Since then, they've given it to Tony Shalhoub for Monk (over Jason Bateman for Arrested Development), Jim Parsons for The Big Bang Theory (over Steve Carell for The Office) and Jon Cryer for Two and a Half Men (over Larry David for Curb Your Enthusiasm and Louis C.K. for Louie). No way anyone should've beaten Bateman and The Big Bang Theory and Two and a Half Men are low-brow crap so I now just assume that whomever hands-out these awards has shitty taste in comedy which makes Jeffrey Tambor's two Emmys for Transparent a deal-breaker.

The Good Place

I just looked at Ted Danson's IMDB page and apparently he's been cashing a lot of checks since the role of Sam Malone took him from bit player to television icon. Good on him but I'm not tainting my memories of Cheers by watching him play anyone else. I could live with his role in Curb Your Enthusiasm because he was playing himself and it meant we got to see more of sneaky hot Mary Steenburgen but that's where I draw the line. Jon Hamm is doomed to the same fate. (I'm sure he's crushed).

Girls

I have no idea what this show is about but I think it's angst ridden women living in New York. I don't need a show about angst ridden women. I already get so much of that through Facebook that the FGR is starting to sound like it's being written by an angst ridden woman. Not to mention, Girls strikes me as a more brooding version of Sex in the City, a show that I used to watch intermittently for brief periods only to realize that its target audience did not include me or anyone else with a hairy butt.

Shameless

Nice try. Still not interested.
I'm a big William H. Macy fan and Emmy Rossum has certainly made her fair share of appearances in the FGR but this show just looks kind of dirty to me, and not in the good way. I'm okay watching people live in filth when they're riding around on horses, eating wild boar from a spit and bathing only when they stumble onto natural water supplies but, for a show set in modern times, I'm going to need you to take a shower and put on a clean shirt.

This is Us

The title alone annoys me and I just read the following plot description: "Each week is a tender look at what makes and breaks a family, both with heart wrenching confessions, touching speeches and well-crafted humor." Here's a tender two word review. Fuck that.

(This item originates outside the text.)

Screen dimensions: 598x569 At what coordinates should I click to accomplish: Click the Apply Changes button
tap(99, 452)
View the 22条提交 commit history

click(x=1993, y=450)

We'll be back after this brief commercial break to start running down the list of shows about which I've formulated strong opinions by actually watching. Stay tuned (see what I did there?).

Footnote

* Not to get movie preachy but, if you've never seen Being There starring Peter Sellers, then you really should. Sellers is of course famous for playing Inspector Clouseau in the Pink Panther movies but he's at his best in Being There and Dr. Strangelove, both of which might be more relevant today than they were at the time they were released considering that the former is about a simple man who stumbles into a position of political influence despite the fact that he knows nothing beyond what he sees on television and the latter is about an unhinged general who orders a nuclear strike on Russia. Shit. Now I don't remember them being that funny.      


** Either she enjoys it or she just accepts that watching TV is one of the rare circumstances where I actually seem to be enjoying life so she goes along with it. This just in. I can be difficult.